To rein in China’s conquest of world markets, the United States and Japan have been pressuring her to raise interest rates and thus strengthen the yuan’s foreign exchange rate. That would slow down Chinese exports. That, however, is what China is determined not to do. From Japan’s brilliant reconstruction after World War II, she learned that a low currency can be the best shooting iron in the trade war, and a means of turning around the Washington Consensus to goose the superpower. With a couple of hundred million reported unemployed and underemployed she feels impelled to conquer foreign markets. Exploiting Washington’s need for Chinese diplomatic backing in the Near East and in North Korea, she has been bargaining successfully to obtain Western technology as the price of access to her vast, potential markets.

China Mentions the Unmentionable

In a most undiplomatic statement the People’s Bank of China responded to a public statement of the US, the EU and Japan suggesting that the exchange value of the yuan be raised. The figure 40% was cited in the world press as the extent of the yuan’s under-valuation. The Wall Street Journal of 25/08 reported the Chinese central bank’s declaration that "the banks are sitting on too much liquidity." It blamed "inappropriate comments on the Chinese yuan exchange rate and unreasonable expectations of the yuan’s appreciation among the international community" for the influx of hot money into China. "The central bank’s comments were unusual both for their vigor and their acknowledgement that it has the tools to absorb foreign currency without having to adjust the value of the yuan."

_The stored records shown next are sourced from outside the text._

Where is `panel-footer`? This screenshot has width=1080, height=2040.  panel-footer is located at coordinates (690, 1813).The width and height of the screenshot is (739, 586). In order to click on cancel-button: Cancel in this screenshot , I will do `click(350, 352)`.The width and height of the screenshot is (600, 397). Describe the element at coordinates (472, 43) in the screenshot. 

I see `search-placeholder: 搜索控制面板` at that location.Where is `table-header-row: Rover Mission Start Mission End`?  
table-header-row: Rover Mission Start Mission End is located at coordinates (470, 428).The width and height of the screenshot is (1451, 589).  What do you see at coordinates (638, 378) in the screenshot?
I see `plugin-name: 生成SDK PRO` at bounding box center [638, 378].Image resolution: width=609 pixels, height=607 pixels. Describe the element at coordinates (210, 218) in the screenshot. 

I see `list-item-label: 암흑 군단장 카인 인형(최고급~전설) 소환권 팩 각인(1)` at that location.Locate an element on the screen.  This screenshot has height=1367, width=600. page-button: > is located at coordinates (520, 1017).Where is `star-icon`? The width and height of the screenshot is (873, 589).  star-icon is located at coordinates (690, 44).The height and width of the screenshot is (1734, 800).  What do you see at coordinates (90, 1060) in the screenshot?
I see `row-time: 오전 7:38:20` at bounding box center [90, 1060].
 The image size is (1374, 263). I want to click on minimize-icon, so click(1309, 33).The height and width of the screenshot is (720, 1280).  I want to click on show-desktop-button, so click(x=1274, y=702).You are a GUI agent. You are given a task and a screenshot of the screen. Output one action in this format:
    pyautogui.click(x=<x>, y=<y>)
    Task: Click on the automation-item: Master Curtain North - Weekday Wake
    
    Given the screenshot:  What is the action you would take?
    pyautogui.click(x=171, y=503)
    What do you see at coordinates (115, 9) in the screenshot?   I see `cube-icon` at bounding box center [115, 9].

As a sample of the alternatives open to it, Beijing announced that it will increase the percentage of deposits that commercial banks must hold on reserve to 7% from 6% as of September 21st. This means that Chinese banks will not be able to lend out as high a multiple of their cash reserves as in the past. They will therefore have to call in some of the loans already out. But even more than the strong language, the central bank’s riposte seemed to flaunt the fact that it was applying the very tool that Washington and most Western central banks had renounced. In the early 1990s they proclaimed higher bank overnight rates the sole blunt tool against "inflation." That policy was the very core of the bailout of the their distressed banks in the early nineteen nineties. Up to then governments had financed much of their needs through the central banks on a near-interest-free basis, since almost all the interest paid on their debt held by the central bank reverted to them. Today governments do almost all their financing through the private banks. The interest on government debt held by private banks does not come back to their government. Governments in general and Washington in particular are thus paying many billions in interest on debt that they had previously financed on a virtual interest-free basis.

Both the Nazis and the Allies used rates of interest rigged low to finance WWII – in the case of the US somewhere between 2% and 3%. Financing of government loans was done largely at quite nominal rates, and indirectly much of it through central banks. Without that the Allies might not have won, nor could they have carried out the post-war reconstruction with such dispatch.

It would be a tremendous disadvantage for Washington to continue using interest rates as its one blunt tool, while the Chinese followed the American example during WWII and the postwar period. Nor could the Chinese not have been aware of the delicacy of the subject raised in their reply. The chances of the Fed daring to debate the matter publicly are low indeed.

Particularly notable is the detail that even the best-informed commentators in the media, either didn’t know what was involved, or pretended such ignorance. Thus The Wall Street Journal repeatedly spoke of the Chinese requiring that the banks put up more capital reserves with the central bank. That would have been no effective weapon against inflation, since the banks’ capital would include its bad investments. It is cash reserves that are involved.

High time that the West disinterred its own successful record in using its central banks in war and in peace. Of course, we prefer that it be done to make possible a productive, friendly collaboration amongst nations. However, what is likely to cut more ice in the world as it is spun these days is its ghastly relevance to financing wars.